Mechanisms of postabsorptive hyperglycemia in streptozotocin diabetic rats.

Postabsorptive hepatic glucose output (HGO) was estimated in normal (n = 9) and streptozotocin (STZ) diabetic rats after a 6-h [3-3H]glucose infusion. In diabetic rats, HGO was estimated at ambient (n = 12) or normal (achieved via phlorizin infusion; n = 9) glucose concentrations. HGO was not statistically different between normal and diabetic rats (63 +/- 3 vs. 77 +/- 10 mumol.kg-1.min-1; P > 0.05). HGO was also normal in diabetic rats even when plasma glucose was normalized with phlorizin infusion (71 +/- 5 vs. 63 +/- 3 mumol.kg-1.min-1; P > 0.05). In contrast, peripheral glucose uptake, when estimated at matched euglycemia, was lower by approximately 25% in diabetic than in normal rate (46 +/- 6 vs. 62 +/- 3 mumol.kg-1.min-1; P < 0.01).
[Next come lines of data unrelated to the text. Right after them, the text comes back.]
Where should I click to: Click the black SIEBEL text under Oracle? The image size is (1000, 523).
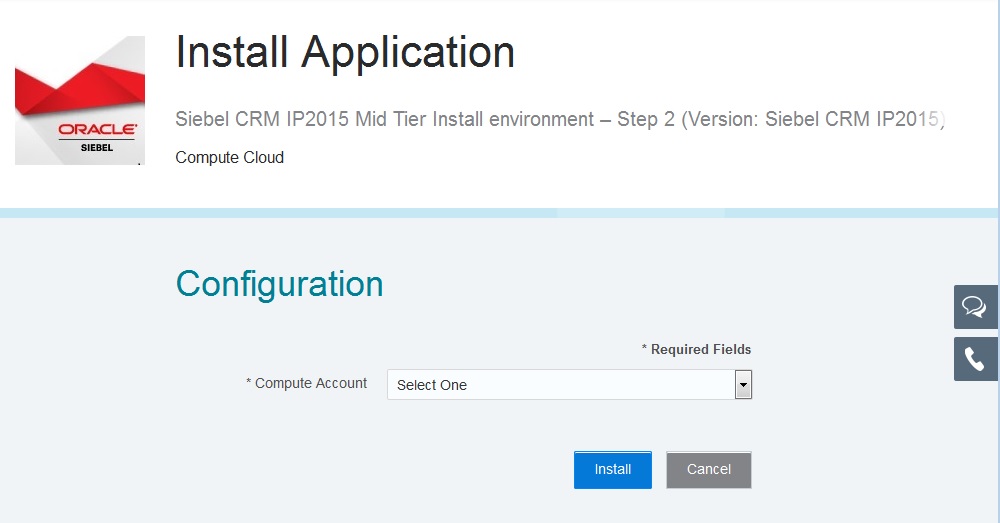pyautogui.click(x=97, y=146)
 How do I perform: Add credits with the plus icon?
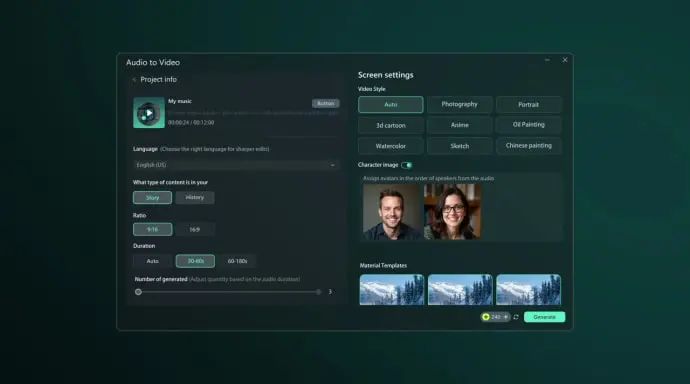[x=506, y=317]
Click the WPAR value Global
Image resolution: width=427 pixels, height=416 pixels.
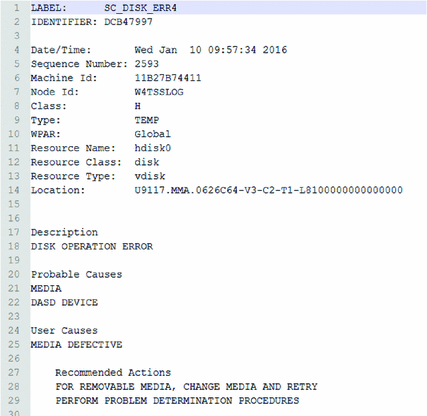click(x=153, y=134)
In addition, acute changes in plasma glucose concentrations did not have significant effects on HGO or peripheral glucose uptake in diabetic rats (P > 0.05), resulting in markedly decreased glucose clearance at ambient hyperglycemia (P < 0.001). In conclusion, postabsorptive HGO was not elevated in a majority (17 of 21) of STZ diabetic rats with severe hyperglycemia and therefore was not responsible for postabsorptive hyperglycemia. Our data suggest that an impairment in the ability of glucose to regulate peripheral glucose uptake or HGO develops in STZ diabetes and contributes to postabsorptive hyperglycemia.